§ Work to complete:
A. Translate this sentence from the forum thread about the Go server re-cloning git submodules into Spanish: "It can surely keep syncing the existing submodule clone."
B. In the forum thread about the Go server re-cloning git submodules, switch "fresh clone" to "new clone" and give the passage starting with "The wipe the" and going on through "the destination directory.".
C. Pick up the forum thread about the Go server re-cloning git submodules and keep writing from its last line.
====== Reading passage ======
I'm using Go to build projects that are hosted on Git repositories. These git repositories have submodules in.
It seems that about every minute when polling, the Go server will wipe the submodules and re-clone them, which is causing an excessive load.
Why would it be doing this? It can surely keep syncing the existing submodule clone.
For that matter, why does it even need to checkout the submodules? The changes needed to be detected are in the parent repository, as submodules checkout are essentially commit hashes stored in commits to the parent repository.
The Go server log frequently has the following log line in (about every 2 minutes):
WARN [materialUpdateThread] MaterialUpdateService:60 [Material Update] Skipping update of material GitMaterial ... which has been in-progress since [about 1 minute before]
I'm sure that a git hook initiated build is more ideal, but I'd prefer to poll if it is as efficient as it should be.
The Go server version is: 2.4.0
The git version is 1.7.4.1
Kind Regards
Andy
Comment
Hi Andy,
Go server performs material check every one minute, and uses a UUID as destination directory for 'git clone' the first time. Second time onwards Go does not perform a clone, but insteed uses existing clone and performs fetch over it.
The wipe the dir and perform fresh clone flow will only engage when there is already a different git repo(repo with a different url) cloned to the destination directory.
This can happen in a few scenarios, for instance, if you have a UUID conflict(and new repo trying to use UUID which is already used by another repo) or if destination is not writable by the user that Go is running as etc.
====== The data ======
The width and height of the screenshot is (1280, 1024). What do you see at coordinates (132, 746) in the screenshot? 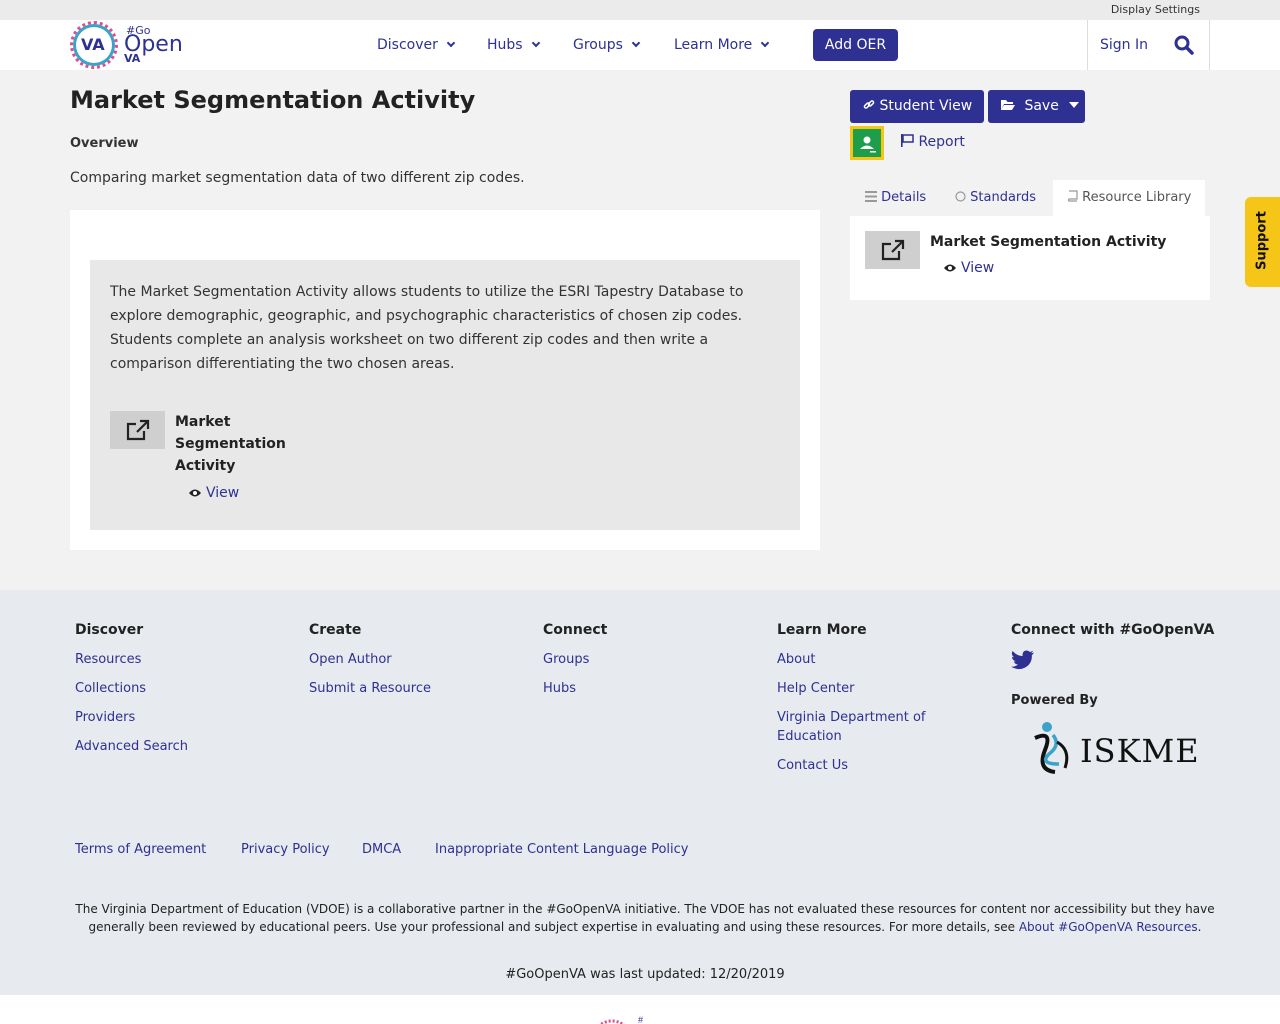
I see `footer-link-advanced-search: Advanced Search` at bounding box center [132, 746].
======
§ Answers given:
A. Seguramente puede seguir sincronizando el clon existente del submódulo.

B.
The wipe the dir and perform new clone flow will only engage when there is already a different git repo(repo with a different url) cloned to the destination directory.

C.
Can you please enable debug logging, that is, modify /etc/go/log4j.properties or equivallent for your installation environment to change the line 'log4j.logger.com.thoughtworks.cruise=INFO' to 'log4j.logger.com.thoughtworks.cruise=DEBUG' and follow it with a server restart.
Please wait for the server to run for some time(a few hours) after doing this and send us the server log for this period.
Regards,
Janmejay
Hi Janmejay
I've got logs for an hour of debug activity. How would you like me to pass them on?
Regarding what I meant over cloning, Go doesn't directly call git clone, but, as described in http://community.thoughtworks.com/posts/45dcafc35c, goes through each submodule and deletes the data, then runs
git submodule update --init
which internally runs "git clone -n {submodule url} {submodule dir}" for each submodule (as Go deleted the original)
This effectively would cause possibly 100's of MB of data to be transfered over the network or filesystem every minute, increasing as the submodules gained history.
If the submodules are removed from the repo (and so no longer being cloned), the polling is causing barely any load due to incremental fetches to the repository.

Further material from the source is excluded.